* [Text block]
○ ○ ○ ○

David Crockett remained with his family until he was the age of twelve. He had grown in size so his father, John, signed him on with a cattle drive to Front Royal, Virginia. After arriving at Front Royal, he worked for farmers, wagoners, and a hat maker. He was offered a job driving cattle to Baltimore, which he accepted and he lived in Baltimore until he reached the age of fifteen.

David Crockett returned to his families’ home to find his father in debt. Davy was six feet tall, by this time, and well able to do the work of a man. He obligated himself for a year to Colonel Daniel Kennedy, his father’s creditor. David Crockett often borrowed the rifle of his employer and became an excellent marksman. From wages earned, he bought new clothes, a rifle of his own and a horse. He began to take part in the local shooting contests. At these contest, the prize was often quarters of beef. A contestant would pay twenty cents for a single shot at the target, and the best shot won the quarter of beef. Davy Crockett’s aim was so good that more than once, he won all four quarters of beef.

The son of his employer, conducted a school nearby, and David Crockett worked out an arrangement with him to attend school for four days and work for two days. This education, except for the four days he had attended school at the age of twelve, was the only education David Crockett had.

On August 12, 1806, David Crockett and Mary Polly Finley were married. David, and his new wife, moved into the Duck and Elk River area of Lincoln County, Tennessee. They located near the head of Mulberry Fork, where he began to distinguish himself as a hunter. They lived at this site during the years of 1809-1810. His two sons, John Wesley and William Finley, were born there.

The Crockett family moved, in 1811, to the south side of Mulberry Creek, near Lynchburg. David Crockett built a log house and his family lived in this home, until 1813. He hunted and cleared a field three miles northwest of his homestead on Hungry Hill. When bear and other game became scarce, he moved to better hunting grounds in Franklin County where he settled on Beans Creek and built a homestead, which he called “Kentuck”. This was the Crockett home until the close of the War of 1812. A well, standing in a field three and one half miles south and to the east of U. S. Highway 64, in Franklin County, Tennessee, marks the place where the homestead stood.

○ ○ ○ ○

Dataset excerpt

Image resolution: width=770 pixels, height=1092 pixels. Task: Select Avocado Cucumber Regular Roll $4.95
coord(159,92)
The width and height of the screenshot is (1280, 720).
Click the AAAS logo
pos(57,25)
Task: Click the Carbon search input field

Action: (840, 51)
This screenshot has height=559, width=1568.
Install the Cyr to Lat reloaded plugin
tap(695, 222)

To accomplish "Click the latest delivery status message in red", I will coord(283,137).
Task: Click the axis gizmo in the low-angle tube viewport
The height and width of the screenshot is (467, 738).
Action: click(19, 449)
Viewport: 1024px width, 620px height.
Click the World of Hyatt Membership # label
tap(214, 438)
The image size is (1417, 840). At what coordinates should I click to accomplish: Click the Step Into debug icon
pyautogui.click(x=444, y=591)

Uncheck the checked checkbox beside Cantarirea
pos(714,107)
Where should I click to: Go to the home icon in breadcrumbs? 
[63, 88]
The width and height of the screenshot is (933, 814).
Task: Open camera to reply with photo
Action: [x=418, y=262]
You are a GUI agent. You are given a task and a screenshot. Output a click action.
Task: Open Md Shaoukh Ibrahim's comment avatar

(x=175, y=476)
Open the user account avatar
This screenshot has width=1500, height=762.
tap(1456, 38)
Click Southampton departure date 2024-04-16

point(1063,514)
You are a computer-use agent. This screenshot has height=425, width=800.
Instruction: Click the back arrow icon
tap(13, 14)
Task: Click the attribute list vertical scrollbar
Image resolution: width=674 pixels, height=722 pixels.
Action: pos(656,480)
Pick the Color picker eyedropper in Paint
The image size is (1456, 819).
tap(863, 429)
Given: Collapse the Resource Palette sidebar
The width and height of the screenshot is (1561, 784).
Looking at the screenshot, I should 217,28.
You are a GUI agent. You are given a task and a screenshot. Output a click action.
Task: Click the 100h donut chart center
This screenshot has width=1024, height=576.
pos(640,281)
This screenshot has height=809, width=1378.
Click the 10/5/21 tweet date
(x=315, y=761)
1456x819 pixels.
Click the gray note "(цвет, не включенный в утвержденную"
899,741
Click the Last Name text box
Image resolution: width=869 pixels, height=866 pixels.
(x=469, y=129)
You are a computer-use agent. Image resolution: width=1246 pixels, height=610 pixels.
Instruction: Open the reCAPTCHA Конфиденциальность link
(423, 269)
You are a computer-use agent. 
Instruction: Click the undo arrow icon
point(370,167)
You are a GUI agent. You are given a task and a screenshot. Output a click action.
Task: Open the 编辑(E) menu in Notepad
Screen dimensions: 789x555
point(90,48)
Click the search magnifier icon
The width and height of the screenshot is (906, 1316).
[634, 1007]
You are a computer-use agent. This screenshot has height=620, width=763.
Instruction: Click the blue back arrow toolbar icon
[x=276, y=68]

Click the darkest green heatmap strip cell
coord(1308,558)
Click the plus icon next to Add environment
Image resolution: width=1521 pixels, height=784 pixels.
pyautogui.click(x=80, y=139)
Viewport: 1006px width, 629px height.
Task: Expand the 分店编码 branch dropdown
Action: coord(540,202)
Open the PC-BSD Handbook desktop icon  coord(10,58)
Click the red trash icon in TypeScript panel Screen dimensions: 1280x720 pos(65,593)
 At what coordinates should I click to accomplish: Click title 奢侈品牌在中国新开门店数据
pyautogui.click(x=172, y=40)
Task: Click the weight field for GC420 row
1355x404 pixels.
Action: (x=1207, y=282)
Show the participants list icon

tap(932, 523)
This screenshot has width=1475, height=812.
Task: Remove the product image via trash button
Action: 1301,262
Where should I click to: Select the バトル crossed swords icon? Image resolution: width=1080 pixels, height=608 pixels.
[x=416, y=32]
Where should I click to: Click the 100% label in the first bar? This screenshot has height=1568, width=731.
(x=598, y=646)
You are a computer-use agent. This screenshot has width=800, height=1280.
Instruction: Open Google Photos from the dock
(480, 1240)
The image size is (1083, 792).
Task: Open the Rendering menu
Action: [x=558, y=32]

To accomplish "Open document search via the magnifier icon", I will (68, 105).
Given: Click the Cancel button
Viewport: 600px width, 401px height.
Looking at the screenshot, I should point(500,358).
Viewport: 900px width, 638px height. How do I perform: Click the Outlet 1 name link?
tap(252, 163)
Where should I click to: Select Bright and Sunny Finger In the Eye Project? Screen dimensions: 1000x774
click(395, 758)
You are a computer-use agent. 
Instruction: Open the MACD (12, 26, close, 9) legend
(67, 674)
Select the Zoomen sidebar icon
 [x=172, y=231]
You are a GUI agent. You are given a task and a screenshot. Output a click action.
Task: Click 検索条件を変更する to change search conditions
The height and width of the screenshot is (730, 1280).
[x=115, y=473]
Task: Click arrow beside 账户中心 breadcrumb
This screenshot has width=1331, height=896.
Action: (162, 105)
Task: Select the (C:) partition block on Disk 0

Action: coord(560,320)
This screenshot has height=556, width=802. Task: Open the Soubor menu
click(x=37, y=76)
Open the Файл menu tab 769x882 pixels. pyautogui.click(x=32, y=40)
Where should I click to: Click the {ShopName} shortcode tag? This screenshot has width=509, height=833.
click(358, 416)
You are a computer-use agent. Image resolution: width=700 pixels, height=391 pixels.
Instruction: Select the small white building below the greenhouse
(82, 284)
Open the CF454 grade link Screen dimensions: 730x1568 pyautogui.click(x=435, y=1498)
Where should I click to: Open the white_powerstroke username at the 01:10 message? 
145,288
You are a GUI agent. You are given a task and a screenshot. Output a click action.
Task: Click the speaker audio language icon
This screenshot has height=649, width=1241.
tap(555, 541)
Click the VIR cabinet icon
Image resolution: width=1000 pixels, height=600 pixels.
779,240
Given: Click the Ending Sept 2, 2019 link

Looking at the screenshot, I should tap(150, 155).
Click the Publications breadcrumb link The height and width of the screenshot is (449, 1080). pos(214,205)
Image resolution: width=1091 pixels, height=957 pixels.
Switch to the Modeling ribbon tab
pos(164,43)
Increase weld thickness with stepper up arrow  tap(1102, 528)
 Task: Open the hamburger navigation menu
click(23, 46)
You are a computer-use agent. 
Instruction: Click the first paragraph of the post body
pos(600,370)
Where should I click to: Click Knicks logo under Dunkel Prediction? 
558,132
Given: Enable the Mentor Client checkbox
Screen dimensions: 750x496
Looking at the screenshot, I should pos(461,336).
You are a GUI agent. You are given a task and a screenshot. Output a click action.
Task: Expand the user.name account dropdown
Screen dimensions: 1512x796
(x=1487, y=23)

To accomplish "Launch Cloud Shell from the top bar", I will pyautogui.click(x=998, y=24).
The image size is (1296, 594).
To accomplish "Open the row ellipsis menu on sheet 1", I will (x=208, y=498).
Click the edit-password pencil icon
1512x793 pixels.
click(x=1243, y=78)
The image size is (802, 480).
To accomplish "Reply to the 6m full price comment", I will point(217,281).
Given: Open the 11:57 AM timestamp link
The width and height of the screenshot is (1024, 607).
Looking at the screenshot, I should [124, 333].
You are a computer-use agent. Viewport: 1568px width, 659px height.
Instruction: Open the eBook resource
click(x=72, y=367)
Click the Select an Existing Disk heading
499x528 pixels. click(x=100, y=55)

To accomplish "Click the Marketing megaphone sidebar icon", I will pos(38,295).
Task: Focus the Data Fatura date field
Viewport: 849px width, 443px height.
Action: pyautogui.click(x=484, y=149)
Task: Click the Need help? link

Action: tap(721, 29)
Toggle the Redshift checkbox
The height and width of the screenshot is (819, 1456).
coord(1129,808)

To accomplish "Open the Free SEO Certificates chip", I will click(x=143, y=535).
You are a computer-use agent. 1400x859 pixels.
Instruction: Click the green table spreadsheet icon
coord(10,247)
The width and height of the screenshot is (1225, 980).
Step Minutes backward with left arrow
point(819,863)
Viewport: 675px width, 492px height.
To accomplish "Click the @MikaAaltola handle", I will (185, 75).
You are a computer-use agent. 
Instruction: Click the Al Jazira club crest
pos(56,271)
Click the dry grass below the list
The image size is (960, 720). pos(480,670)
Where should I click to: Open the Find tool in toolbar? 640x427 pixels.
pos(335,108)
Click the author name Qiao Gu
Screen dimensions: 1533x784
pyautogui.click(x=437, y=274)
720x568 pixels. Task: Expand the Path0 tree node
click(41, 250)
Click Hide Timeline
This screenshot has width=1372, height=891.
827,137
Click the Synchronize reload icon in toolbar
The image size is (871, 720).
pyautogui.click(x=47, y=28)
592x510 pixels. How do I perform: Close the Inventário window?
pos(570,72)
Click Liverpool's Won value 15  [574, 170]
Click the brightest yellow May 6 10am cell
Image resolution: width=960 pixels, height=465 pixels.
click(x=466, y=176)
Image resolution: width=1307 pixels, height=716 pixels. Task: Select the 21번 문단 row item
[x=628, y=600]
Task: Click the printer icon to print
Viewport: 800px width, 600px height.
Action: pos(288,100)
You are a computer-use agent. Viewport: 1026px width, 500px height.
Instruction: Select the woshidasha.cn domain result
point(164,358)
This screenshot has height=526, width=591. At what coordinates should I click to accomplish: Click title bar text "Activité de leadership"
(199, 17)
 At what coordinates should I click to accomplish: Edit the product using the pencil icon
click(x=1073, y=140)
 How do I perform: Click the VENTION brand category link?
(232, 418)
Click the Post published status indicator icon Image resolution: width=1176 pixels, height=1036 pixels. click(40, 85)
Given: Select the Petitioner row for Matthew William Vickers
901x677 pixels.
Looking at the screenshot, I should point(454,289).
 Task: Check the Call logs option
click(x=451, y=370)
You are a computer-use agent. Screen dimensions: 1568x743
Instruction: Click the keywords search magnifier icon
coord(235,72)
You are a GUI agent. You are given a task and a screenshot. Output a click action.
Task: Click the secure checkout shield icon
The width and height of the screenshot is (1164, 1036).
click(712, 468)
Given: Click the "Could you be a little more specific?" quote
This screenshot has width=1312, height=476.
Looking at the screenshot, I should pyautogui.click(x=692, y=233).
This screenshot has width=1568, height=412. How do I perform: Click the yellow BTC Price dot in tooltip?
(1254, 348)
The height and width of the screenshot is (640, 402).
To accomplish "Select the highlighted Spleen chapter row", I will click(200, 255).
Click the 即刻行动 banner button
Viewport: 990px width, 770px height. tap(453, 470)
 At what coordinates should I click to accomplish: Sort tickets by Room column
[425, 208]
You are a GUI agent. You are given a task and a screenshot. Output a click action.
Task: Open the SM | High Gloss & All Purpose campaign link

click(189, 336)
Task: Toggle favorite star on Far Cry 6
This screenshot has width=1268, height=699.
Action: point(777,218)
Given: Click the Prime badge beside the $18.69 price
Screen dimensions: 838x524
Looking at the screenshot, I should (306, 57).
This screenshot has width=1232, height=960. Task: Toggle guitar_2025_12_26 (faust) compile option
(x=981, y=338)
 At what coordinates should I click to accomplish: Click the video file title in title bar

○ ○ ○ ○

* [Task goal] Continue the account of David Crockett's early life, picking up after its last sentence. The items are separate material and have no connection to the text on David Crockett.

* [Reply]
During this period, events in the Alabama territory, were taking place that would influence the lives of David Crockett and his family. For almost one hundred years, the white settlers and Creek Indians had lived in peace, trading and intermarrying within their two cultures. However, in 1811, the Shawnee Warrior, Tecumseh, arrived in the area and began inciting the native Creeks, called Red Sticks, to return their territories to its original glory. The Spaniards, in Florida, who sought to gain politically and financially by the discord, augmented Tecumseh’s incitement.

In order to carry out their purpose of regaining their territories from the settlers, the Red Sticks sent a large party of eighty Creeks, with packhorses, to Pensacola to purchase guns and gunpowder from the Spanish. On their return home, on July 27, 1813, they were attacked by one hundred eighty white militia under the command of Colonel James Caller, and Captain Dixon Bailey. Hearing of the purchase, the Colonel hoped to disrupt the flow of arms to the Creeks.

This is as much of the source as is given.